▶ [What you need to do]: Reproduce the entries below line for line, with no changes.

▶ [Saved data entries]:
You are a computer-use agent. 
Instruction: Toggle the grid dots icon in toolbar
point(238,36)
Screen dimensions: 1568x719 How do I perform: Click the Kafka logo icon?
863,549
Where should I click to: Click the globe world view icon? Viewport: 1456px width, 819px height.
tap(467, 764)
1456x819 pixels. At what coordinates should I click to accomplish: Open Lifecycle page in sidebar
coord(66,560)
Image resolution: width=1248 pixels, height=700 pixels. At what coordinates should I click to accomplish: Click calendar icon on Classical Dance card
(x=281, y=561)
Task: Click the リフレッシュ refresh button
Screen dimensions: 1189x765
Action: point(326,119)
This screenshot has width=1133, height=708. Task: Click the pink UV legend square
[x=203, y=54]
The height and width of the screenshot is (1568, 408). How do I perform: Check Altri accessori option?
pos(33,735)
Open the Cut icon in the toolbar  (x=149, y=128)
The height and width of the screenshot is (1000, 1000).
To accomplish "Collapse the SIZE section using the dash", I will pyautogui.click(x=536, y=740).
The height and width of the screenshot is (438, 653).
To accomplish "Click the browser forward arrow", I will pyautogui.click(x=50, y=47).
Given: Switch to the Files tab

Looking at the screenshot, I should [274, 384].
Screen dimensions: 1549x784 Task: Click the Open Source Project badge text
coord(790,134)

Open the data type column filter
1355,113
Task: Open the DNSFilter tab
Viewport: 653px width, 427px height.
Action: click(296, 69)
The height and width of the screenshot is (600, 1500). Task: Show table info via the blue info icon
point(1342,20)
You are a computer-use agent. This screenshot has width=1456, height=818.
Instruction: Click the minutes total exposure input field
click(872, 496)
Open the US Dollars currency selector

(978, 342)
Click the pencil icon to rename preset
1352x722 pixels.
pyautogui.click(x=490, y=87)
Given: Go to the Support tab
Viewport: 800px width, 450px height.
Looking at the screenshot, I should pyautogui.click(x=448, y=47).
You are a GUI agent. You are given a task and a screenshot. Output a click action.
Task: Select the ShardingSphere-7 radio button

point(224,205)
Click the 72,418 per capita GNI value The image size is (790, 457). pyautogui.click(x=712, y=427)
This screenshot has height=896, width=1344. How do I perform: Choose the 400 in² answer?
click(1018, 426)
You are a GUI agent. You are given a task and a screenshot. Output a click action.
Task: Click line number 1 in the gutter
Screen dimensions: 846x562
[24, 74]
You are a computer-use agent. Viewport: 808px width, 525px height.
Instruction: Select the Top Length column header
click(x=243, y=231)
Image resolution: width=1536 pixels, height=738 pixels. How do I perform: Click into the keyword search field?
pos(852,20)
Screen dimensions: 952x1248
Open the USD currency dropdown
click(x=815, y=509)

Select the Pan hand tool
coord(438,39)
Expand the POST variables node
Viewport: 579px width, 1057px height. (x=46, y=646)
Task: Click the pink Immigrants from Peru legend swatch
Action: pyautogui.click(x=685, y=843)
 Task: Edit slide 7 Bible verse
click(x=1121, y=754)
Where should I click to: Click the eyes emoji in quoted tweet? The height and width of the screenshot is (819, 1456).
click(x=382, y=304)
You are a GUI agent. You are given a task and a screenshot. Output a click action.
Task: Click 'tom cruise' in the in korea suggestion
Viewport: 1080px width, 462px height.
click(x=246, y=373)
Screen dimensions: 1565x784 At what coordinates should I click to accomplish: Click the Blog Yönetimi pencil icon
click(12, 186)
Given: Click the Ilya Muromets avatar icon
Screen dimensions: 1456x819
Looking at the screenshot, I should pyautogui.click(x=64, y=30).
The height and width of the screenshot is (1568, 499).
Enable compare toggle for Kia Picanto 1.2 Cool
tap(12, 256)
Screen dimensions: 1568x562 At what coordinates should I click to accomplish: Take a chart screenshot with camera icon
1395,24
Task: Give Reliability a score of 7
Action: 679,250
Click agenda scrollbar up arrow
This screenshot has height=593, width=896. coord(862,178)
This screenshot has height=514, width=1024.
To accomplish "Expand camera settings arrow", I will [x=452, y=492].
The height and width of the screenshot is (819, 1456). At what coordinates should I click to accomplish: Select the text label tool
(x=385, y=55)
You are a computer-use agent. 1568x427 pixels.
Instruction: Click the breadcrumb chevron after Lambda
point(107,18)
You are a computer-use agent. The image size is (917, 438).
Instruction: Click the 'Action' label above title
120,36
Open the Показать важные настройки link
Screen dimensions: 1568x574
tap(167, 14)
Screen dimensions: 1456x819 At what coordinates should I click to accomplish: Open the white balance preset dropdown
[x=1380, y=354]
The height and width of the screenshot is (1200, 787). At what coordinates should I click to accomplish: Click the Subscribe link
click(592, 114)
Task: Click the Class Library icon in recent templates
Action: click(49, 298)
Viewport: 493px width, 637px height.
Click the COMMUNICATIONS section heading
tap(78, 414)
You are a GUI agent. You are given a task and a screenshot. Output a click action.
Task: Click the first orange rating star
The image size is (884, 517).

▶ [The reply]:
You are a computer-use agent. 
Instruction: Toggle the grid dots icon in toolbar
point(238,36)
Screen dimensions: 1568x719 How do I perform: Click the Kafka logo icon?
863,549
Where should I click to: Click the globe world view icon? Viewport: 1456px width, 819px height.
tap(467, 764)
1456x819 pixels. At what coordinates should I click to accomplish: Open Lifecycle page in sidebar
coord(66,560)
Image resolution: width=1248 pixels, height=700 pixels. At what coordinates should I click to accomplish: Click calendar icon on Classical Dance card
(x=281, y=561)
Task: Click the リフレッシュ refresh button
Screen dimensions: 1189x765
Action: point(326,119)
This screenshot has width=1133, height=708. Task: Click the pink UV legend square
[x=203, y=54]
The height and width of the screenshot is (1568, 408). How do I perform: Check Altri accessori option?
pos(33,735)
Open the Cut icon in the toolbar  (x=149, y=128)
The height and width of the screenshot is (1000, 1000).
To accomplish "Collapse the SIZE section using the dash", I will pyautogui.click(x=536, y=740).
The height and width of the screenshot is (438, 653).
To accomplish "Click the browser forward arrow", I will pyautogui.click(x=50, y=47).
Given: Switch to the Files tab

Looking at the screenshot, I should [274, 384].
Screen dimensions: 1549x784 Task: Click the Open Source Project badge text
coord(790,134)

Open the data type column filter
1355,113
Task: Open the DNSFilter tab
Viewport: 653px width, 427px height.
Action: click(296, 69)
The height and width of the screenshot is (600, 1500). Task: Show table info via the blue info icon
point(1342,20)
You are a computer-use agent. This screenshot has width=1456, height=818.
Instruction: Click the minutes total exposure input field
click(872, 496)
Open the US Dollars currency selector

(978, 342)
Click the pencil icon to rename preset
1352x722 pixels.
pyautogui.click(x=490, y=87)
Given: Go to the Support tab
Viewport: 800px width, 450px height.
Looking at the screenshot, I should pyautogui.click(x=448, y=47).
You are a GUI agent. You are given a task and a screenshot. Output a click action.
Task: Select the ShardingSphere-7 radio button

point(224,205)
Click the 72,418 per capita GNI value The image size is (790, 457). pyautogui.click(x=712, y=427)
This screenshot has height=896, width=1344. How do I perform: Choose the 400 in² answer?
click(1018, 426)
You are a GUI agent. You are given a task and a screenshot. Output a click action.
Task: Click line number 1 in the gutter
Screen dimensions: 846x562
[24, 74]
You are a computer-use agent. Viewport: 808px width, 525px height.
Instruction: Select the Top Length column header
click(x=243, y=231)
Image resolution: width=1536 pixels, height=738 pixels. How do I perform: Click into the keyword search field?
pos(852,20)
Screen dimensions: 952x1248
Open the USD currency dropdown
click(x=815, y=509)

Select the Pan hand tool
coord(438,39)
Expand the POST variables node
Viewport: 579px width, 1057px height. (x=46, y=646)
Task: Click the pink Immigrants from Peru legend swatch
Action: pyautogui.click(x=685, y=843)
 Task: Edit slide 7 Bible verse
click(x=1121, y=754)
Where should I click to: Click the eyes emoji in quoted tweet? The height and width of the screenshot is (819, 1456).
click(x=382, y=304)
You are a GUI agent. You are given a task and a screenshot. Output a click action.
Task: Click 'tom cruise' in the in korea suggestion
Viewport: 1080px width, 462px height.
click(x=246, y=373)
Screen dimensions: 1565x784 At what coordinates should I click to accomplish: Click the Blog Yönetimi pencil icon
click(12, 186)
Given: Click the Ilya Muromets avatar icon
Screen dimensions: 1456x819
Looking at the screenshot, I should pyautogui.click(x=64, y=30).
The height and width of the screenshot is (1568, 499).
Enable compare toggle for Kia Picanto 1.2 Cool
tap(12, 256)
Screen dimensions: 1568x562 At what coordinates should I click to accomplish: Take a chart screenshot with camera icon
1395,24
Task: Give Reliability a score of 7
Action: 679,250
Click agenda scrollbar up arrow
This screenshot has height=593, width=896. coord(862,178)
This screenshot has height=514, width=1024.
To accomplish "Expand camera settings arrow", I will [x=452, y=492].
The height and width of the screenshot is (819, 1456). At what coordinates should I click to accomplish: Select the text label tool
(x=385, y=55)
You are a computer-use agent. 1568x427 pixels.
Instruction: Click the breadcrumb chevron after Lambda
point(107,18)
You are a computer-use agent. The image size is (917, 438).
Instruction: Click the 'Action' label above title
120,36
Open the Показать важные настройки link
Screen dimensions: 1568x574
tap(167, 14)
Screen dimensions: 1456x819 At what coordinates should I click to accomplish: Open the white balance preset dropdown
[x=1380, y=354]
The height and width of the screenshot is (1200, 787). At what coordinates should I click to accomplish: Click the Subscribe link
click(592, 114)
Task: Click the Class Library icon in recent templates
Action: click(49, 298)
Viewport: 493px width, 637px height.
Click the COMMUNICATIONS section heading
tap(78, 414)
You are a GUI agent. You are given a task and a screenshot. Output a click action.
Task: Click the first orange rating star
The image size is (884, 517).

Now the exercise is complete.